敬称は省略させていただきました
委員は警察本部内では「先生」と呼ばれる。確かにそろってそうそうたる肩書きをお持ちだ。しかしこれらの肩書き(本職)と併せて公安委員会のお仕事が可能なのであろうか?
北海道での公安委員長への報酬は年間402万円。 他の委員への報酬は288万円である(いずれも平成9年度実績)。 広範な警察責務を管理する仕事への報酬としては安すぎる。名誉職としての報酬設定額であることは明らかだ。
また数々の功績を残された先生方にとっても、公安委員になるそれまで深く関与することのなかったであろう広範な警察所掌事務を管理するための知識を蓄えることは、失礼ながら年齢的にかなりしんどいのではないだろうか。
北海道公安委員会(011-251-0110内2124)に電話すると北海道警察総務部に繋がる。また北海道では公安委員会に所属する職員はひとりもおらず、先生方は毎週水曜日午後1時からの会議に来るだけである。なお会議は必ずしも毎週行われるわけではない。
都道府県公安委員会は知事の所管にあるが都道府県警察に対して知事は直接の権限を持たない。公安委員会を間にはさむことによって、都道府県警察が都道府県の直接的な関与を退けている実態がそこにある。

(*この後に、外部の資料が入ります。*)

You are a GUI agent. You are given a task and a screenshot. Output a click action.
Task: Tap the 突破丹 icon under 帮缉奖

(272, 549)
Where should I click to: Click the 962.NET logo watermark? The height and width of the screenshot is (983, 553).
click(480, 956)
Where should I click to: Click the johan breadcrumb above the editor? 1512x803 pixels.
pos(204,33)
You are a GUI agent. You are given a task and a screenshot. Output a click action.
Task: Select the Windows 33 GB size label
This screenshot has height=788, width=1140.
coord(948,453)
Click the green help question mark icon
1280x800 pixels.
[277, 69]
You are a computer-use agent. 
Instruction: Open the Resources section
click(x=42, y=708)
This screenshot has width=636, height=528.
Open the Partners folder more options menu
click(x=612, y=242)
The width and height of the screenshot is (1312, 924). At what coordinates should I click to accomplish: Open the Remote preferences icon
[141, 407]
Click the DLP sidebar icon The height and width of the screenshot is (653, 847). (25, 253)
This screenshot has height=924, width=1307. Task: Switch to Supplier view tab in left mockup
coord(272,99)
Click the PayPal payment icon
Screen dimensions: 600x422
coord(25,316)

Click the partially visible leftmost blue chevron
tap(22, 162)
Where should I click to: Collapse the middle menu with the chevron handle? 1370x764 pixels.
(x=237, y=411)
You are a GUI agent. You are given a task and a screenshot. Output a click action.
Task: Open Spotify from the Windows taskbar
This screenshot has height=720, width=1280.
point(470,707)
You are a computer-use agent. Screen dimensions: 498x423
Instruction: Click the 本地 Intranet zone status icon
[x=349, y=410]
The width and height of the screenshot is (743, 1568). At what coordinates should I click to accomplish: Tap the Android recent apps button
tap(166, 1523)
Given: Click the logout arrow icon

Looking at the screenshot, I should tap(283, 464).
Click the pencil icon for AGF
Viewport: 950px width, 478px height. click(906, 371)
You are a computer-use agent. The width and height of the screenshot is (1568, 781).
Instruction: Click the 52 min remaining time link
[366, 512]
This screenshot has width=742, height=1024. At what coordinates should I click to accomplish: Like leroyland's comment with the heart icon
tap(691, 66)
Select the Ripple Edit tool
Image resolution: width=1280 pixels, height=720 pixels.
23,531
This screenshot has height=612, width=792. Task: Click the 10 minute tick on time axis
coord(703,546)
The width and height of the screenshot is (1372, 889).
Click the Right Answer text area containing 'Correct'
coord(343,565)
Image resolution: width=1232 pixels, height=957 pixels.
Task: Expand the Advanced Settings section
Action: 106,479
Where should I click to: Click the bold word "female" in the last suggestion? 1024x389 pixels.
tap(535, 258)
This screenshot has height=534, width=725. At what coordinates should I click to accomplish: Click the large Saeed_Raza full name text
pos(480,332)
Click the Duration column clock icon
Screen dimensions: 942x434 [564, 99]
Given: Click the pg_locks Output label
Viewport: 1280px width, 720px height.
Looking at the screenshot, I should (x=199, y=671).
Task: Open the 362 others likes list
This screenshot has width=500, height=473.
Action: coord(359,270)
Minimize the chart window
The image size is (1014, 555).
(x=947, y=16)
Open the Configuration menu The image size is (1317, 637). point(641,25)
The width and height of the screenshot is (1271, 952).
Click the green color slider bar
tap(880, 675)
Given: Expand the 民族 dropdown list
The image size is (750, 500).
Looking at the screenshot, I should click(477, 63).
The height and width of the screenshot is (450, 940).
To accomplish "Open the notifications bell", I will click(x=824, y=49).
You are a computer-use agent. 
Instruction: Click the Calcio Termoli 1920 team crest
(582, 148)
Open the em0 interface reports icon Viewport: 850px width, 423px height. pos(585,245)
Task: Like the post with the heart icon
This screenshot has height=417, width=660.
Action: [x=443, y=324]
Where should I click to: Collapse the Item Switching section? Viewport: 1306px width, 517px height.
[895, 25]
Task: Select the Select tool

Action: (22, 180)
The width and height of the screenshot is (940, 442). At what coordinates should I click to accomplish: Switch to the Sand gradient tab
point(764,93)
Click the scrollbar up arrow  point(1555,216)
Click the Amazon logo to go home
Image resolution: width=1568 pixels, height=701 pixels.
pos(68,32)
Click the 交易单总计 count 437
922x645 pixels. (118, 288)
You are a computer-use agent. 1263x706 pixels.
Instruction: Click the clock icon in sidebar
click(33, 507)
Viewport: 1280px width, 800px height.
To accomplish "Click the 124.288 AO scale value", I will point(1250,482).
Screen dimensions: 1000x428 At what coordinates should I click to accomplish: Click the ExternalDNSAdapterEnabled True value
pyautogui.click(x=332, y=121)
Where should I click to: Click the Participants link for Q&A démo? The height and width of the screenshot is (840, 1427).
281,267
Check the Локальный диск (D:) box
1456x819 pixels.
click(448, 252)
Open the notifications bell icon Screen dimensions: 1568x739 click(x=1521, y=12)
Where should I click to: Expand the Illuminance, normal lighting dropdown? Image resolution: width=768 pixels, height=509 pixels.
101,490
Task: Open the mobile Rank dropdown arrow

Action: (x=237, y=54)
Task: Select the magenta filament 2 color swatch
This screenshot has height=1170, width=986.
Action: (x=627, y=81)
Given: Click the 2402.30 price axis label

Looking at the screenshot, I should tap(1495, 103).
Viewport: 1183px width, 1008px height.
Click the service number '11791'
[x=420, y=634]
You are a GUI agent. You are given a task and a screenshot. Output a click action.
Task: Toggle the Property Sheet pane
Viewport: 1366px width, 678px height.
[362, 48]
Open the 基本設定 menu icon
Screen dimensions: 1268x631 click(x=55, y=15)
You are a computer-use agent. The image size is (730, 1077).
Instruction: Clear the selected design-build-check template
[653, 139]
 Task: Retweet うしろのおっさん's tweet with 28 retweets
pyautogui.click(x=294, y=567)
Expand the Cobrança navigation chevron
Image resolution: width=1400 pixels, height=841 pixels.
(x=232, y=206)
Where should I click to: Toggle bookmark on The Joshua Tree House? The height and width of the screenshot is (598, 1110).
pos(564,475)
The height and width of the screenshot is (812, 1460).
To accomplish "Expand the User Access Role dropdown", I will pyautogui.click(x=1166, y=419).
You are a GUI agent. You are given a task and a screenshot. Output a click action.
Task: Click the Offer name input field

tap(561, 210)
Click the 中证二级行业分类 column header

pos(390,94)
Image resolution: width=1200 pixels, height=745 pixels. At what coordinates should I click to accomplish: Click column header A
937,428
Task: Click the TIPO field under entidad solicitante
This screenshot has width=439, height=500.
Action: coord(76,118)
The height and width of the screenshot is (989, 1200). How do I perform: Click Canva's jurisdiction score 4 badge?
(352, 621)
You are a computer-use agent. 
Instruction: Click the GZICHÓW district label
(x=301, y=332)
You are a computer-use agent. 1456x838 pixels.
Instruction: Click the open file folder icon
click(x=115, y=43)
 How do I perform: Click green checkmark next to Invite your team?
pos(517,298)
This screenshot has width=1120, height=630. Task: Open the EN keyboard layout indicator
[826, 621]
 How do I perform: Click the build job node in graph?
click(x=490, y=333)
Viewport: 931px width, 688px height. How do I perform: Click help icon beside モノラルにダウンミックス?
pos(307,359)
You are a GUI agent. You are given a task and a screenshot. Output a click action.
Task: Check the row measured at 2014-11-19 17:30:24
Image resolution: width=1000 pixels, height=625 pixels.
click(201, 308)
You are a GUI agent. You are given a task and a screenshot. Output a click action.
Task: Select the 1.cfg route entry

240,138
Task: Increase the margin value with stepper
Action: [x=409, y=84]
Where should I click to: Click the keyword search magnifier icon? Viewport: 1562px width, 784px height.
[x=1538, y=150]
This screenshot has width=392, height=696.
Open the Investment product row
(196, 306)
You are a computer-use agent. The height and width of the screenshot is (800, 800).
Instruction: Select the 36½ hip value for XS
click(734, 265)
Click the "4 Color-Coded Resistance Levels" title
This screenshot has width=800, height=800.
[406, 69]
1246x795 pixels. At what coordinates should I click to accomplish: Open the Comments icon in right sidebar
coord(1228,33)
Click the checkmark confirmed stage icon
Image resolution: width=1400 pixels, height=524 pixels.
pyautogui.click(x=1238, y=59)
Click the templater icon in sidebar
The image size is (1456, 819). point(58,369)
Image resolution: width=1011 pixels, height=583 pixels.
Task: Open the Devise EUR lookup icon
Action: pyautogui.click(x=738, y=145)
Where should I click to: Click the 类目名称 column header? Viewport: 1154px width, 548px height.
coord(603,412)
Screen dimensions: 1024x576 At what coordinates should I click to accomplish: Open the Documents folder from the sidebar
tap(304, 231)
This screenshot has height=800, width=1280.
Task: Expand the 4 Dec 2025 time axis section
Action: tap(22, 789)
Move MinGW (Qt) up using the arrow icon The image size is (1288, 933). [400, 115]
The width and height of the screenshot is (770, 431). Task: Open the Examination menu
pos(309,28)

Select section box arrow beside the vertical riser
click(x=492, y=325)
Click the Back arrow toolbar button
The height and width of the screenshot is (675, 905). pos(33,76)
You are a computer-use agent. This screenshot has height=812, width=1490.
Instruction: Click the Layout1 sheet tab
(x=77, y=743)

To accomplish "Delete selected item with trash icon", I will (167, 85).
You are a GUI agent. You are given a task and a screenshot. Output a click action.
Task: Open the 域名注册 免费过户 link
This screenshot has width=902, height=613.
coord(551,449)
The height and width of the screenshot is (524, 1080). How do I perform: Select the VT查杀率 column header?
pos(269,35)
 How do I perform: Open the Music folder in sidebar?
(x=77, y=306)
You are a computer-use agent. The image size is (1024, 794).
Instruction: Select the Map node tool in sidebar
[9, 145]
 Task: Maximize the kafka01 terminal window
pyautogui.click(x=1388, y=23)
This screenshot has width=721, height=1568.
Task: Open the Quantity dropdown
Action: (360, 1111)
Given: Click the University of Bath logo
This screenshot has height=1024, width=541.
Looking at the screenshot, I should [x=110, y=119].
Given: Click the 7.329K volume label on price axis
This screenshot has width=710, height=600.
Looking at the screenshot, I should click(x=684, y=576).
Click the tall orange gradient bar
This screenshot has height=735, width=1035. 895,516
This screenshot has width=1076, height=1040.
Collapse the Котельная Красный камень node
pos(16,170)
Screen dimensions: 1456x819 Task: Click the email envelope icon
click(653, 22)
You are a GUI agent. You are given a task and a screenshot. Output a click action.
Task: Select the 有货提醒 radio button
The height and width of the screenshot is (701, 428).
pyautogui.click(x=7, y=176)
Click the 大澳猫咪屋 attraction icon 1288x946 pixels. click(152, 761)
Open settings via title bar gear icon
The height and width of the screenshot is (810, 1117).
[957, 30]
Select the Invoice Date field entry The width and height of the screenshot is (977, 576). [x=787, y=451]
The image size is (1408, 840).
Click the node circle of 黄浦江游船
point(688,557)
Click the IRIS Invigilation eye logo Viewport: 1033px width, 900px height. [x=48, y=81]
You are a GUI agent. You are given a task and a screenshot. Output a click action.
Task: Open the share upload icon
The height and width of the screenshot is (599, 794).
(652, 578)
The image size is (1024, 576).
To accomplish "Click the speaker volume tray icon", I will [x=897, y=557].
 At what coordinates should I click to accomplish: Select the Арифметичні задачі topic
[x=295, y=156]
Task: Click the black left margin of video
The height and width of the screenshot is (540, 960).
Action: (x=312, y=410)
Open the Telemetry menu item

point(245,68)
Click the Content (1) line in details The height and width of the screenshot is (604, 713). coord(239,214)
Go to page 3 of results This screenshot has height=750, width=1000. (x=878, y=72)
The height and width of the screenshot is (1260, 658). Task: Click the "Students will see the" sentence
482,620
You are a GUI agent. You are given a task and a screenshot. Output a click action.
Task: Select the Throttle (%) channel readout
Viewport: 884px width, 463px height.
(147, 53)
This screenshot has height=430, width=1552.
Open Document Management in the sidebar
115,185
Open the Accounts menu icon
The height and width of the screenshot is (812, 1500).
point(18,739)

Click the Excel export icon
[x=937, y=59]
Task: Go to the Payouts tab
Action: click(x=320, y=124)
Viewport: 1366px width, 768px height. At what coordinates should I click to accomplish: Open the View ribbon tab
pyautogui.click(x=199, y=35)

都道府県の財源によってその活動費のほとんどを賄いながら都道府県には警察活動に関与する何の権限も与えられていない。
地域差や地域の特色を無視して全国一律の警察運営を行い得る恐ろしく中央集権化された組織が日本警察なのである。そしてその権限は警察庁長官に集約されている。
お飾りとなった都道府県公安委員会の存在が警察の実態を市民に伝わりにくくし、警察には「公安委員会が決めたこと」といういい訳を与えている。
この日本警察の状況は民主主義の対極にあるといっても過言ではない。